僕は絵画史には疎いので,その時代の位置づけはわからないが,一番僕の目を惹いたのは,

麻生三郎「死者」

http://www.moma.pref.kanagawa.jp/webmuseum/collect/jp/detail_view.do?data_id=151

であった。画面が小さいのでわかりずらいが,

194.0×130.6

なので結構大きい。樺美智子の死への鎮魂とは,後日知ったが,そんな動機がなくても,物の形が,融けていくような,全体の絵の印象は,死というものの在りようを,強烈なイメージで描きとめている,と感じ,しばし立ち止まっていた。隣で物知り顔の男が,手をつないだ女性と,ここに顔が,と説明していたが,僕にはその識別がよく出来なかった。むしろ,顔があるかなしかに崩れていくのが,そして誰彼の輪郭が崩れていくのが,よく分かる絵だと感じていた。

麻生三郎は,

http://matome.naver.jp/odai/2134250237539196901

といった作品群があるらしいが,他の絵だったら立ち止まらない,と感じた。

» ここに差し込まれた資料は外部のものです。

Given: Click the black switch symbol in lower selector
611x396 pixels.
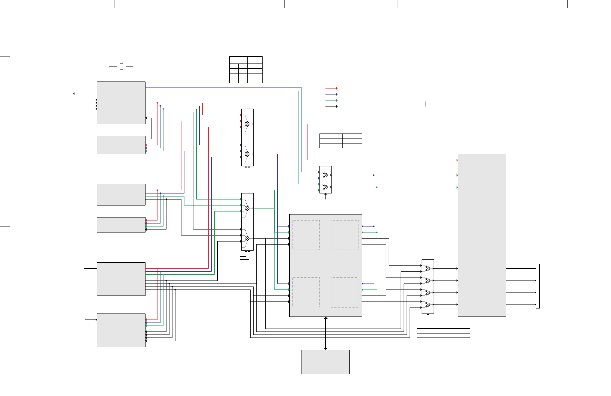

この絵がいい。

松本俊介「立てる像」も,

http://www.asahi.com/culture/news_culture/TKY201105110315.html

と縷々いわれる如く,有名らしいが,

立てる像.jpeg


僕は,こんな青年だけの立ち姿を描いた絵を知らない。作業服だろうか,それとスリッパをはいている。「立てる像」というタイトルがまたいい。まさに,立てる,姿である。何かのメタファとして見てもいい。しかし,そんな意味を見なくても,普通の青年が,たっている。それがいい。

もうひとつは,難波田龍起(なんばたたつおき)「哲学の杜B」がよかった。記憶では,ちょうど,「死者」の向かい側にあったのも,意図とすれば,なかなかすごいと感じた。「死者」とは,正反対の,緑と青を基調とした,ただ,板垣の塀のように並んでいる,そこに静かな雰囲気があった(という気がする)。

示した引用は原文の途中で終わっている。